Whitechapel job is firm’s first for Barts trust.
Wates is expecting to complete a scheme to turn two out-of-use floors at the Royal London Hospital into nearly 180 beds for covid-19 patients later this week – less than five weeks after it began.
The firm has been working on the scheme in Whitechapel, east London, day and night since the end of last month after being asked by the Barts Health NHS Trust to turn levels 14 and 15 of the hospital into six wards with 176 beds and 117 clinical support rooms.
The scheme is the contractor’s first for the trust and has seen up to 600 people working 24 hours a day in two 12-hour shifts patterns to get the job ready.
Matt Towner, the firm’s operations director for its M&E arm, SES, said the scheme would normally have taken 12 months to complete. “There would have been six months of planning and design and going through the Ojeu process.”
The rebuilt Royal London was originally completed by Skanska under a PFI deal and at the time it was signed in 2006 the £1bn scheme was the country’s biggest hospital redevelopment.
Because the floors had already been built the job has effectively become an M&E fit-out and Towner said it had introduced a number of measures to cope with government social distancing protocols.
These have included spraying a 2m grid on the floors of the two levels, fitting wooden cubicles into lifts that workers would stand in knowing they were 2m apart from colleagues – lifts carry four workers plus the lift operator – and staggering start and break times.

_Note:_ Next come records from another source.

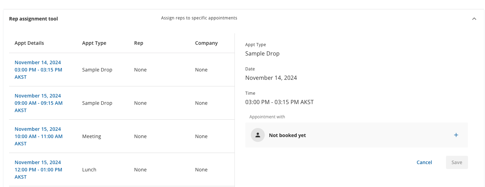Viewport: 485px width, 187px height.
Task: Open the November 14 03:00 PM appointment
Action: click(x=38, y=70)
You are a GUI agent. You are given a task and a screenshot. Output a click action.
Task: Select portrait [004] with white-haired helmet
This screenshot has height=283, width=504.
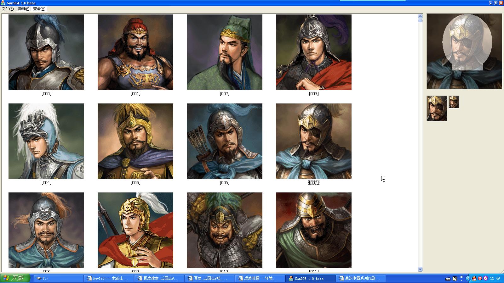tap(46, 141)
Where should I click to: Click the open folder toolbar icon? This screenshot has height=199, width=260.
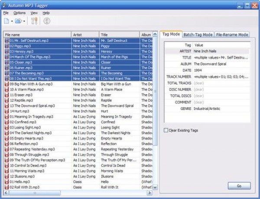pos(18,21)
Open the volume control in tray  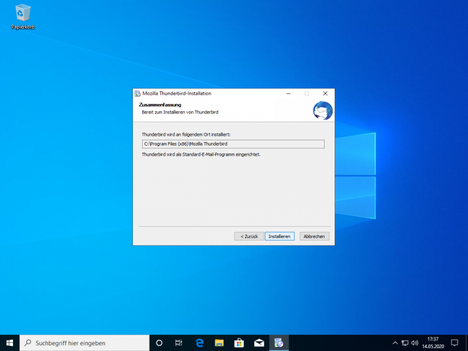414,343
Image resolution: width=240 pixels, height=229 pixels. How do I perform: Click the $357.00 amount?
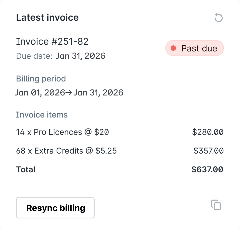[x=208, y=151]
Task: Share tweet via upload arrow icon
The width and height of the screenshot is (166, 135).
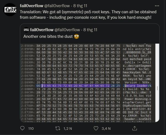Action: coord(135,128)
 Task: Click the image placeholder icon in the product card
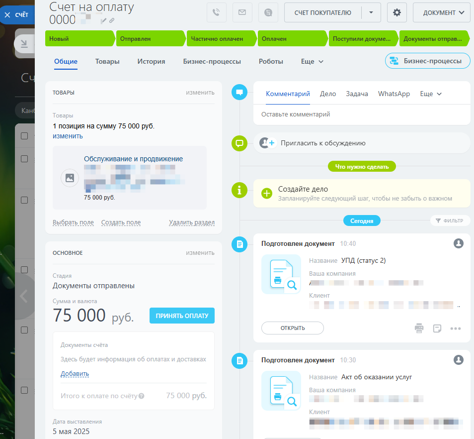[70, 177]
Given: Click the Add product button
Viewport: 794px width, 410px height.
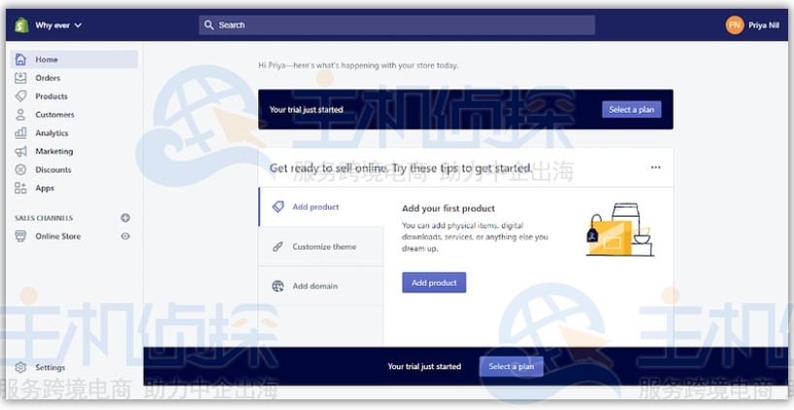Looking at the screenshot, I should (x=434, y=283).
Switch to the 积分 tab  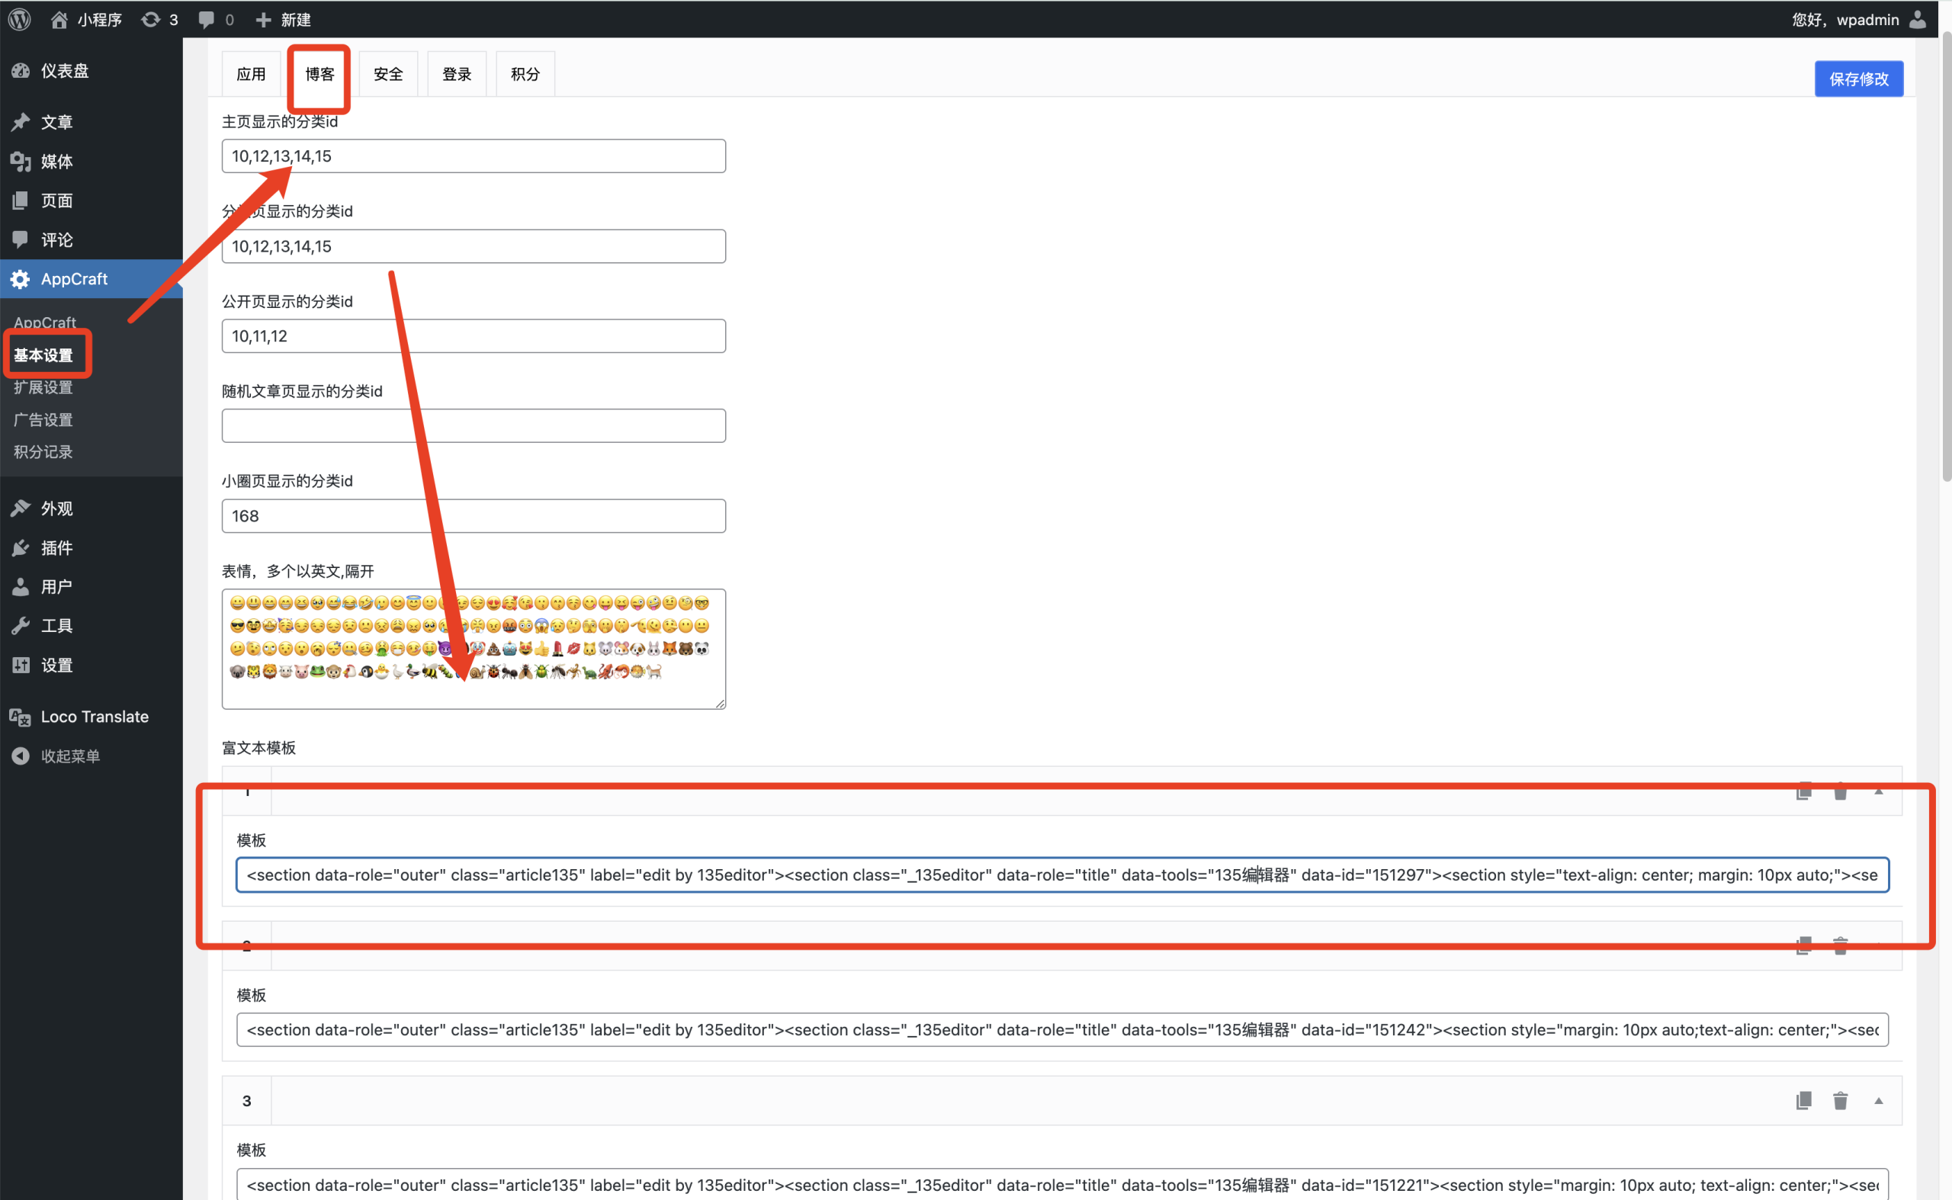pyautogui.click(x=525, y=74)
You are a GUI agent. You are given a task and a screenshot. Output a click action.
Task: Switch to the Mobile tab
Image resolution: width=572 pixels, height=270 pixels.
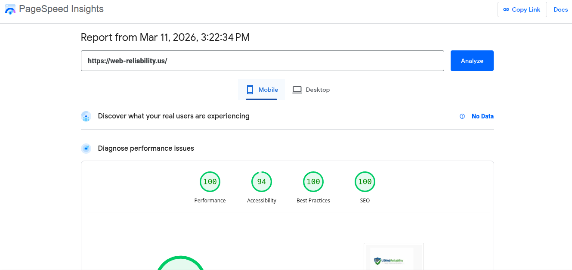pyautogui.click(x=261, y=89)
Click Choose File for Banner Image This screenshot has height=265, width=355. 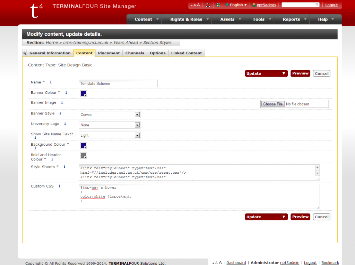tap(273, 104)
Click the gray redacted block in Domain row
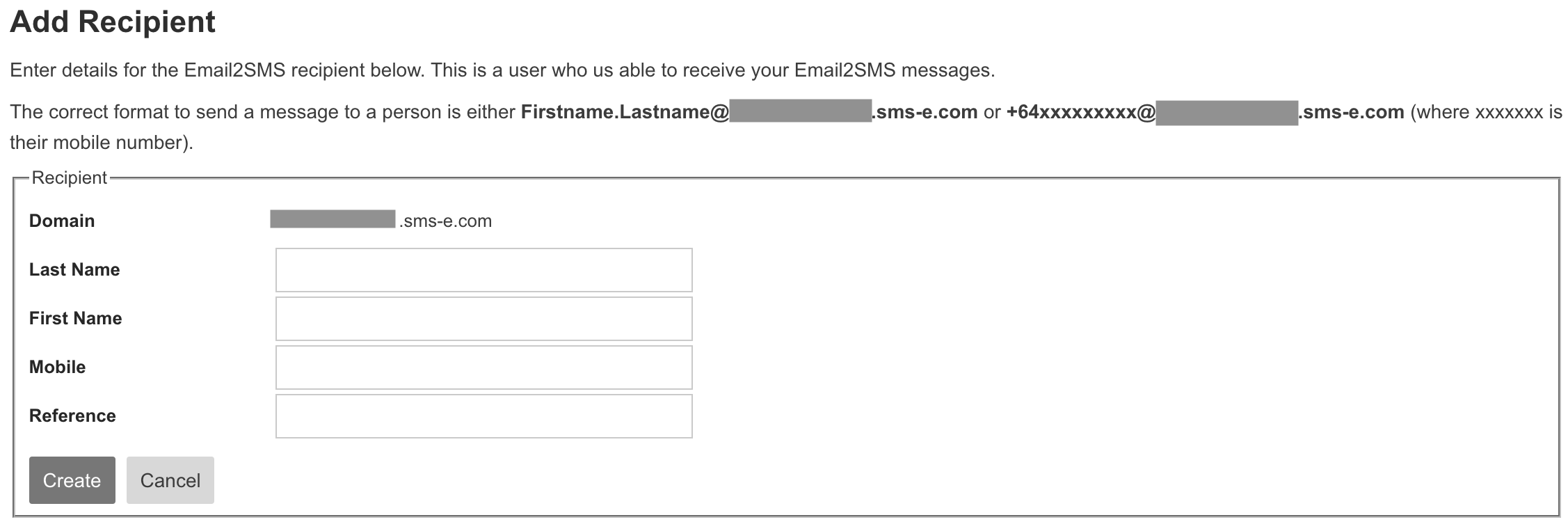The width and height of the screenshot is (1568, 522). click(333, 219)
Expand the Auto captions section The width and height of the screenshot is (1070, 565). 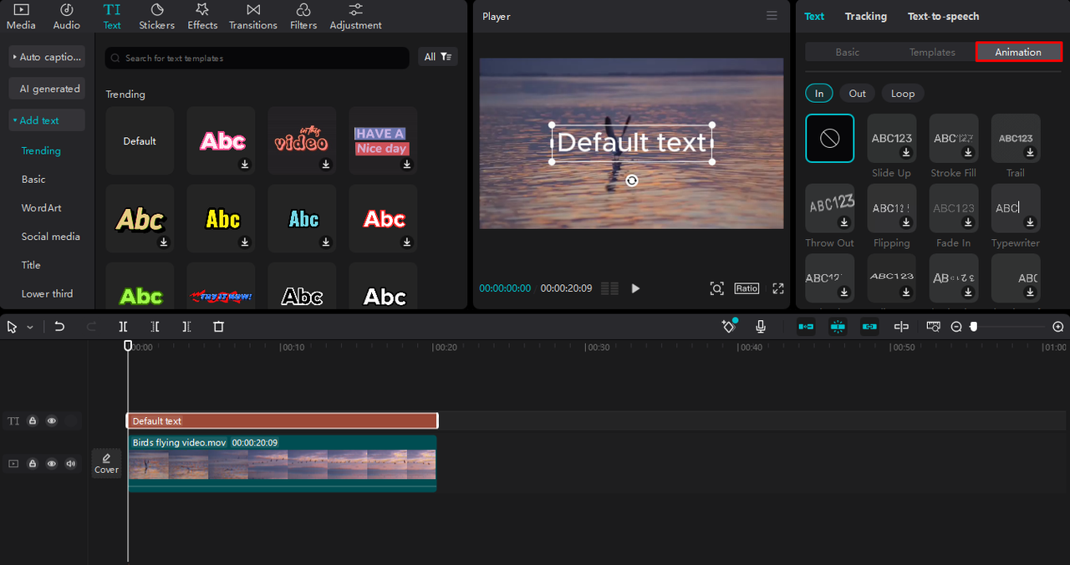(x=47, y=57)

So-called drawing stations, where people could access site plans, also have a 2m zone around them.
More than 20 marshals on site have ensured rules are being followed. “It took quite a lot of policing at first,” admitted Towner, “but after day three or four it was almost managing itself.”
Workers have driven to the site with the hospital giving over free car parking space to them while operatives get to the site via a goods lift so they didn’t come into contact with the rest of the hospital.
Asked whether the job could become a blueprint for other firms struggling to work out how to get labour-intensive sites back up and running, Wates project director Rob Clifford said reopening projects had to be done on a site-by-site basis but he admitted: “We’ve had achievements on this project that I never thought would be possible.”
Skanska completed work on the Royal London scheme, which also included St Bartholomew’s Hospital in the City of London, in 2016 having sold its one third stake in the PFI concession the year before for £80m.